* Start Selected extract *

At the same time, 18 U.S.C. § 1512(a)(2)(A) specifically prohibits a person from threatening physical force against a person with intent to "influence, delay, or prevent the testimony of any person in an official proceeding." The existence of an "official proceeding" thereby distinguishes a crime punishable under 18 U.S.C. § 1512(a)(2)(A) from one committed in violation of 18 U.S.C. § 1512(a)(2)(C), which prohibits a person from engaging in the same conduct with the intent to "hinder . . . or prevent the communication to a law enforcement officer or Judge of the United States of information relating to the commission or possible commission of a Federal offense. . . ." 18 U.S.C. § 1512(a)(2)(C).
At oral argument on its Objections, the Government indicated that there is no "official proceeding" pending or underway, despite the fact that over nine months have elapsed since Defendant's Indictment. Rather, the prosecutor noted that "the threats that are alleged to be made by the [D]efendant in this case were broad enough to encompass any official future proceedings." (Solovey Trans., 7/08/05). In the view of this Court, the Indictment herein, which charges Defendant with threatening an unidentified person in an attempt to influence his or her testimony in a completely theoretical "official proceeding," cannot be valid without more.

* End Selected extract *

### Written task
In the excerpt on 18 U.S.C. § 1512, what distinguishes a crime punishable under § 1512(a)(2)(A) from one committed in violation of § 1512(a)(2)(C)?

* Start Data block *

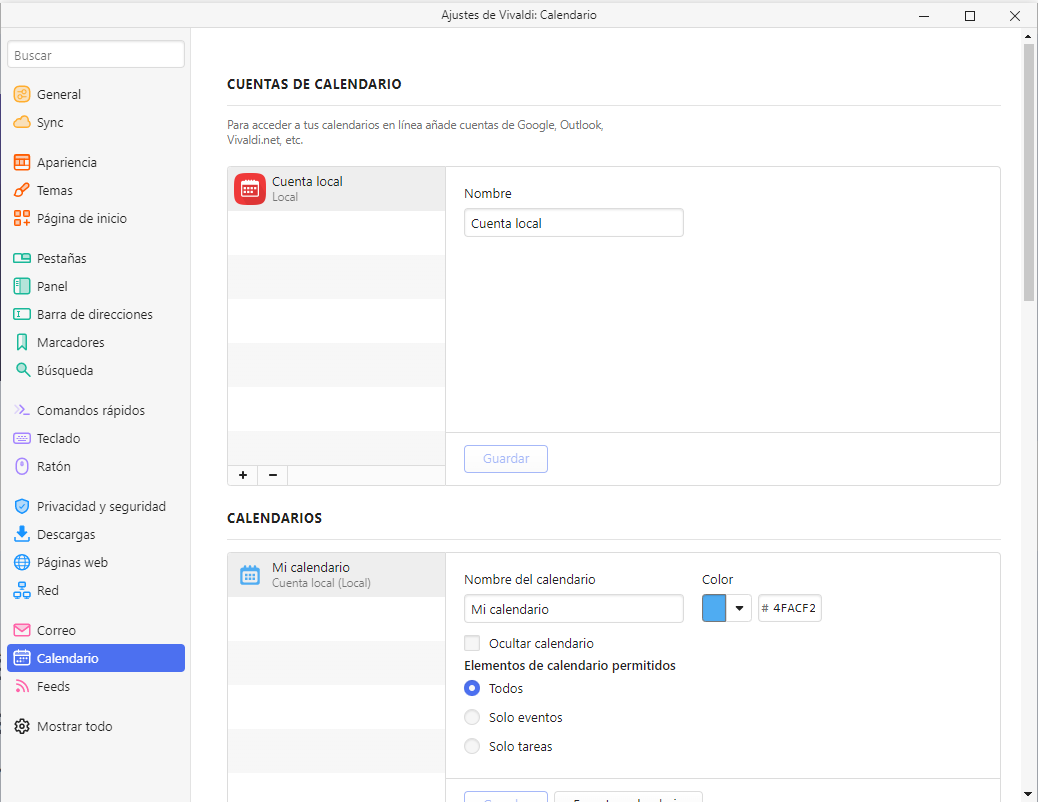Click the Marcadores bookmark icon
The height and width of the screenshot is (802, 1038).
[22, 342]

* End Data block *

### Task output
The existence of an "official proceeding."